ASSIGNED TASK:
Write the data out again, word for word.

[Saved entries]
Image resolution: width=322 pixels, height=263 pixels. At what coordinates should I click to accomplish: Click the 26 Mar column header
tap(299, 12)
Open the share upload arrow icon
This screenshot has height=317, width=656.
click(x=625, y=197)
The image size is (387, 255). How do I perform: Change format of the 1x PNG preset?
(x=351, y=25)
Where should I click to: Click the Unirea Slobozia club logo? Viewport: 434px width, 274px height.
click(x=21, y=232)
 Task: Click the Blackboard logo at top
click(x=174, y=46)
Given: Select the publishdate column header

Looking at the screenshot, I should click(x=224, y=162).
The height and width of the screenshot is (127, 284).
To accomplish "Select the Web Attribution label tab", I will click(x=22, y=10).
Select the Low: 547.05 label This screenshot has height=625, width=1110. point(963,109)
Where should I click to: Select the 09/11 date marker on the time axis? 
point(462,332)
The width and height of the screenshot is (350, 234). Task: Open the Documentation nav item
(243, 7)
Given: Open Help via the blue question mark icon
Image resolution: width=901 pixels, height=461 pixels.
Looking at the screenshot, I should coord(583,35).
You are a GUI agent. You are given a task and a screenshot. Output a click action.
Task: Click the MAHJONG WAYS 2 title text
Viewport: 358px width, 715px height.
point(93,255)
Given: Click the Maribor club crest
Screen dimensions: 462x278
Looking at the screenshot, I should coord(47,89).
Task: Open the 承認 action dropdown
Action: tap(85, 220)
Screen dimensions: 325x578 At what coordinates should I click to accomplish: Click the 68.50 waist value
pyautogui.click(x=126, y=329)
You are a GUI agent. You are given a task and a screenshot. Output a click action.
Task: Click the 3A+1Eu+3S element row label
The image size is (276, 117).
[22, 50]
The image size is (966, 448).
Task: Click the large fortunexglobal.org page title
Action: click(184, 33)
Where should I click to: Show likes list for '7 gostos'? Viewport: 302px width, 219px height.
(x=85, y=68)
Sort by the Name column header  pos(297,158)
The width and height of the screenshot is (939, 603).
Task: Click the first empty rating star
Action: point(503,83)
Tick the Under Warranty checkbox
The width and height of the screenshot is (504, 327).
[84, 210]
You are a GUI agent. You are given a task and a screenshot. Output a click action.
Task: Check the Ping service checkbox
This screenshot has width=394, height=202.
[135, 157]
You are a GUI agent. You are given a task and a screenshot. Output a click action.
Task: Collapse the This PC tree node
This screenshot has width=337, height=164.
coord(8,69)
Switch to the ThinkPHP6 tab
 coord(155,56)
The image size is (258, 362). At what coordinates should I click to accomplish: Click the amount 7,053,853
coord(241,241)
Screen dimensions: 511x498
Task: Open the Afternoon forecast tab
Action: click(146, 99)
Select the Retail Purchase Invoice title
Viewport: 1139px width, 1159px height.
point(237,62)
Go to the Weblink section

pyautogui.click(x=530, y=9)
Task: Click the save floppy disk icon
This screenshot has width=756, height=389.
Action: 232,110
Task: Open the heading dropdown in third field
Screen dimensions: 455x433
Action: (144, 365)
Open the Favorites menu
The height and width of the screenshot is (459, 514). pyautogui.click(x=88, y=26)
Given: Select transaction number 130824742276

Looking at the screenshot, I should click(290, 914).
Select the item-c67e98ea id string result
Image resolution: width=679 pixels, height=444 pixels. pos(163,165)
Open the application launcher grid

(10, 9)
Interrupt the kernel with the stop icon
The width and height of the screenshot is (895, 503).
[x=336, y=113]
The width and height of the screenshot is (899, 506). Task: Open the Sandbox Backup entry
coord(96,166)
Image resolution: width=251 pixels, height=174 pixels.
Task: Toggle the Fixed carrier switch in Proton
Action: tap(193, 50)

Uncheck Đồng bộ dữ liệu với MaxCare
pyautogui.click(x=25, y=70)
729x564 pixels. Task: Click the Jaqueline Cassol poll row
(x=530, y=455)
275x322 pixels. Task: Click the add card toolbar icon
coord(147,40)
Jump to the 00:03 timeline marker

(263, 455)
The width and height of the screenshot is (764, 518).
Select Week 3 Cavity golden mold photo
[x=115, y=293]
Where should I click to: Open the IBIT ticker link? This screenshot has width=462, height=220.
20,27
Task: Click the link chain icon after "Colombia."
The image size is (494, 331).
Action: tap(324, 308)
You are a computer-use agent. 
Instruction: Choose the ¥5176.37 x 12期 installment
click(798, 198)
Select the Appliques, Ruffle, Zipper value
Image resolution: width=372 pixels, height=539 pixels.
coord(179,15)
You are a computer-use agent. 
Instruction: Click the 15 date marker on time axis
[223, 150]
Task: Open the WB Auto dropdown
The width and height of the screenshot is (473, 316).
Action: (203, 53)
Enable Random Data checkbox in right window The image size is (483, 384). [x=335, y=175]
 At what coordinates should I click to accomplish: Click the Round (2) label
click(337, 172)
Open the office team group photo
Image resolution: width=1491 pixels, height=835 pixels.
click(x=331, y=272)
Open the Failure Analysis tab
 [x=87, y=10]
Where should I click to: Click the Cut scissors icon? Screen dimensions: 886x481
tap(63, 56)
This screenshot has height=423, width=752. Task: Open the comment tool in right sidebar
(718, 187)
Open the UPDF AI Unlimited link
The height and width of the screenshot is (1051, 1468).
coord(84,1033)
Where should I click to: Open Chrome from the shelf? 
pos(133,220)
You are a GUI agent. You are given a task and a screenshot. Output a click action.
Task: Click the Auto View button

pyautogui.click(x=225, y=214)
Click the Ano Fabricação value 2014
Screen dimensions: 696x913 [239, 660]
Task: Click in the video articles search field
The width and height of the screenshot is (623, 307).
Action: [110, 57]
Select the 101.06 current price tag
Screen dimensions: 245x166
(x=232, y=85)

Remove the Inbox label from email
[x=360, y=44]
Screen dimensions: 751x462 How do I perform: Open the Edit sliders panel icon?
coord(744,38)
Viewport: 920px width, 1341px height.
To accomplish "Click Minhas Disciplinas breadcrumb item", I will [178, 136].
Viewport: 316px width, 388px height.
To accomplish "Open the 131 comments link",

WRITTEN RESPONSE:
Image resolution: width=322 pixels, height=263 pixels. At what coordinates should I click to accomplish: Click the 26 Mar column header
tap(299, 12)
Open the share upload arrow icon
This screenshot has height=317, width=656.
click(x=625, y=197)
The image size is (387, 255). How do I perform: Change format of the 1x PNG preset?
(x=351, y=25)
Where should I click to: Click the Unirea Slobozia club logo? Viewport: 434px width, 274px height.
click(x=21, y=232)
 Task: Click the Blackboard logo at top
click(x=174, y=46)
Given: Select the publishdate column header

Looking at the screenshot, I should click(x=224, y=162).
The height and width of the screenshot is (127, 284).
To accomplish "Select the Web Attribution label tab", I will click(x=22, y=10).
Select the Low: 547.05 label This screenshot has height=625, width=1110. point(963,109)
Where should I click to: Select the 09/11 date marker on the time axis? 
point(462,332)
The width and height of the screenshot is (350, 234). Task: Open the Documentation nav item
(243, 7)
Given: Open Help via the blue question mark icon
Image resolution: width=901 pixels, height=461 pixels.
Looking at the screenshot, I should coord(583,35).
You are a GUI agent. You are given a task and a screenshot. Output a click action.
Task: Click the MAHJONG WAYS 2 title text
Viewport: 358px width, 715px height.
point(93,255)
Given: Click the Maribor club crest
Screen dimensions: 462x278
Looking at the screenshot, I should coord(47,89).
Task: Open the 承認 action dropdown
Action: tap(85, 220)
Screen dimensions: 325x578 At what coordinates should I click to accomplish: Click the 68.50 waist value
pyautogui.click(x=126, y=329)
You are a GUI agent. You are given a task and a screenshot. Output a click action.
Task: Click the 3A+1Eu+3S element row label
The image size is (276, 117).
[22, 50]
The image size is (966, 448).
Task: Click the large fortunexglobal.org page title
Action: click(184, 33)
Where should I click to: Show likes list for '7 gostos'? Viewport: 302px width, 219px height.
(x=85, y=68)
Sort by the Name column header  pos(297,158)
The width and height of the screenshot is (939, 603).
Task: Click the first empty rating star
Action: point(503,83)
Tick the Under Warranty checkbox
The width and height of the screenshot is (504, 327).
[84, 210]
You are a GUI agent. You are given a task and a screenshot. Output a click action.
Task: Check the Ping service checkbox
This screenshot has width=394, height=202.
[135, 157]
You are a GUI agent. You are given a task and a screenshot. Output a click action.
Task: Collapse the This PC tree node
This screenshot has width=337, height=164.
coord(8,69)
Switch to the ThinkPHP6 tab
 coord(155,56)
The image size is (258, 362). At what coordinates should I click to accomplish: Click the amount 7,053,853
coord(241,241)
Screen dimensions: 511x498
Task: Open the Afternoon forecast tab
Action: click(146, 99)
Select the Retail Purchase Invoice title
Viewport: 1139px width, 1159px height.
point(237,62)
Go to the Weblink section

pyautogui.click(x=530, y=9)
Task: Click the save floppy disk icon
This screenshot has width=756, height=389.
Action: 232,110
Task: Open the heading dropdown in third field
Screen dimensions: 455x433
Action: (144, 365)
Open the Favorites menu
The height and width of the screenshot is (459, 514). pyautogui.click(x=88, y=26)
Given: Select transaction number 130824742276

Looking at the screenshot, I should click(290, 914).
Select the item-c67e98ea id string result
Image resolution: width=679 pixels, height=444 pixels. pos(163,165)
Open the application launcher grid

(10, 9)
Interrupt the kernel with the stop icon
The width and height of the screenshot is (895, 503).
[x=336, y=113]
The width and height of the screenshot is (899, 506). Task: Open the Sandbox Backup entry
coord(96,166)
Image resolution: width=251 pixels, height=174 pixels.
Task: Toggle the Fixed carrier switch in Proton
Action: tap(193, 50)

Uncheck Đồng bộ dữ liệu với MaxCare
pyautogui.click(x=25, y=70)
729x564 pixels. Task: Click the Jaqueline Cassol poll row
(x=530, y=455)
275x322 pixels. Task: Click the add card toolbar icon
coord(147,40)
Jump to the 00:03 timeline marker

(263, 455)
The width and height of the screenshot is (764, 518).
Select Week 3 Cavity golden mold photo
[x=115, y=293]
Where should I click to: Open the IBIT ticker link? This screenshot has width=462, height=220.
20,27
Task: Click the link chain icon after "Colombia."
The image size is (494, 331).
Action: tap(324, 308)
You are a computer-use agent. 
Instruction: Choose the ¥5176.37 x 12期 installment
click(798, 198)
Select the Appliques, Ruffle, Zipper value
Image resolution: width=372 pixels, height=539 pixels.
coord(179,15)
You are a computer-use agent. 
Instruction: Click the 15 date marker on time axis
[223, 150]
Task: Open the WB Auto dropdown
The width and height of the screenshot is (473, 316).
Action: (203, 53)
Enable Random Data checkbox in right window The image size is (483, 384). [x=335, y=175]
 At what coordinates should I click to accomplish: Click the Round (2) label
click(337, 172)
Open the office team group photo
Image resolution: width=1491 pixels, height=835 pixels.
click(x=331, y=272)
Open the Failure Analysis tab
 [x=87, y=10]
Where should I click to: Click the Cut scissors icon? Screen dimensions: 886x481
tap(63, 56)
This screenshot has height=423, width=752. Task: Open the comment tool in right sidebar
(718, 187)
Open the UPDF AI Unlimited link
The height and width of the screenshot is (1051, 1468).
coord(84,1033)
Where should I click to: Open Chrome from the shelf? 
pos(133,220)
You are a GUI agent. You are given a task and a screenshot. Output a click action.
Task: Click the Auto View button

pyautogui.click(x=225, y=214)
Click the Ano Fabricação value 2014
Screen dimensions: 696x913 [239, 660]
Task: Click in the video articles search field
The width and height of the screenshot is (623, 307).
Action: [110, 57]
Select the 101.06 current price tag
Screen dimensions: 245x166
(x=232, y=85)

Remove the Inbox label from email
[x=360, y=44]
Screen dimensions: 751x462 How do I perform: Open the Edit sliders panel icon?
coord(744,38)
Viewport: 920px width, 1341px height.
To accomplish "Click Minhas Disciplinas breadcrumb item", I will [178, 136].
Viewport: 316px width, 388px height.
To accomplish "Open the 131 comments link",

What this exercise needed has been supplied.